# [Short problem]
Return the lines of the records exactly as they appear, from the start of the records through the line that contains "pos(673,475)", including that line.

[Text and item location entries]
·····
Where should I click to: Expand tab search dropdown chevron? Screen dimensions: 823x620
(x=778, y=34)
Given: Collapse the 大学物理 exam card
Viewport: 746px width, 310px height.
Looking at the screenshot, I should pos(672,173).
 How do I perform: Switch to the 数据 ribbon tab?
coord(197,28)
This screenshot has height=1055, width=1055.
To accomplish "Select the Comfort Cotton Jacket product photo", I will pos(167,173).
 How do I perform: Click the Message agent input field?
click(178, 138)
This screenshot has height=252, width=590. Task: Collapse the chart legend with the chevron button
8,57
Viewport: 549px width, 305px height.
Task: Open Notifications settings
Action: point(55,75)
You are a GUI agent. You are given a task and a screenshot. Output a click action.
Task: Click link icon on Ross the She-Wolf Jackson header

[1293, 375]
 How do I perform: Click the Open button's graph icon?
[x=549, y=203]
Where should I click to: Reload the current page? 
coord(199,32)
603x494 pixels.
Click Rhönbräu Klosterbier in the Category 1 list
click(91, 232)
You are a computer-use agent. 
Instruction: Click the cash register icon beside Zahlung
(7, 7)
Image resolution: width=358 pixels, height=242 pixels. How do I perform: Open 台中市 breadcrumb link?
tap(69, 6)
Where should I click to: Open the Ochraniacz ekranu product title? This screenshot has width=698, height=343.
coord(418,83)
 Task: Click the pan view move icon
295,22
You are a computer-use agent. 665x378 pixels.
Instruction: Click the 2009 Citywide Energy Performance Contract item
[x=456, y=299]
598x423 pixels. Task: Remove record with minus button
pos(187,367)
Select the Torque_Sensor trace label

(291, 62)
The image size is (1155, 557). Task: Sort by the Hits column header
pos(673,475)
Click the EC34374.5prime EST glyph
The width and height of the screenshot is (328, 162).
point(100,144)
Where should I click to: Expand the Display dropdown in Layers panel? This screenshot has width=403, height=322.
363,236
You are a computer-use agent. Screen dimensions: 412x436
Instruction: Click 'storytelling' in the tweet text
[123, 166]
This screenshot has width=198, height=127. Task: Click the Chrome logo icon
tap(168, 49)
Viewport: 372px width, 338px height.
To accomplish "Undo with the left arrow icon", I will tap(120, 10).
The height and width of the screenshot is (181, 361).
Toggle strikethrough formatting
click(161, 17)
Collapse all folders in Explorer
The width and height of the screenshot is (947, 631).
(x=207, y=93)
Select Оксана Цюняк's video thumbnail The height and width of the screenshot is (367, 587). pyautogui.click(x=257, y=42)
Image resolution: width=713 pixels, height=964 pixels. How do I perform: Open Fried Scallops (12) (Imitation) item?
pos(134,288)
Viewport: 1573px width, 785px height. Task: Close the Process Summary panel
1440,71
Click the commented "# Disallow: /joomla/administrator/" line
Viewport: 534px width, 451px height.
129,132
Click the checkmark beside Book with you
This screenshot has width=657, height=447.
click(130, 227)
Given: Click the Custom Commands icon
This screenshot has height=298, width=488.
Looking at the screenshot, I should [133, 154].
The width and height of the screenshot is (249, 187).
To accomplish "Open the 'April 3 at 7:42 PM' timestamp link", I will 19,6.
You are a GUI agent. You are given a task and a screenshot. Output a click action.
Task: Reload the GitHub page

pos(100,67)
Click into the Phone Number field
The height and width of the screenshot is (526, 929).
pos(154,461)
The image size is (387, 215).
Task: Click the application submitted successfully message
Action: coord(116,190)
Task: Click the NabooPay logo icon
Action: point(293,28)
·····
# [Answer to this problem]
Where should I click to: Expand tab search dropdown chevron? Screen dimensions: 823x620
(x=778, y=34)
Given: Collapse the 大学物理 exam card
Viewport: 746px width, 310px height.
Looking at the screenshot, I should pos(672,173).
 How do I perform: Switch to the 数据 ribbon tab?
coord(197,28)
This screenshot has height=1055, width=1055.
To accomplish "Select the Comfort Cotton Jacket product photo", I will pos(167,173).
 How do I perform: Click the Message agent input field?
click(178, 138)
This screenshot has height=252, width=590. Task: Collapse the chart legend with the chevron button
8,57
Viewport: 549px width, 305px height.
Task: Open Notifications settings
Action: point(55,75)
You are a GUI agent. You are given a task and a screenshot. Output a click action.
Task: Click link icon on Ross the She-Wolf Jackson header

[1293, 375]
 How do I perform: Click the Open button's graph icon?
[x=549, y=203]
Where should I click to: Reload the current page? 
coord(199,32)
603x494 pixels.
Click Rhönbräu Klosterbier in the Category 1 list
click(91, 232)
You are a computer-use agent. 
Instruction: Click the cash register icon beside Zahlung
(7, 7)
Image resolution: width=358 pixels, height=242 pixels. How do I perform: Open 台中市 breadcrumb link?
tap(69, 6)
Where should I click to: Open the Ochraniacz ekranu product title? This screenshot has width=698, height=343.
coord(418,83)
 Task: Click the pan view move icon
295,22
You are a computer-use agent. 665x378 pixels.
Instruction: Click the 2009 Citywide Energy Performance Contract item
[x=456, y=299]
598x423 pixels. Task: Remove record with minus button
pos(187,367)
Select the Torque_Sensor trace label

(291, 62)
The image size is (1155, 557). Task: Sort by the Hits column header
pos(673,475)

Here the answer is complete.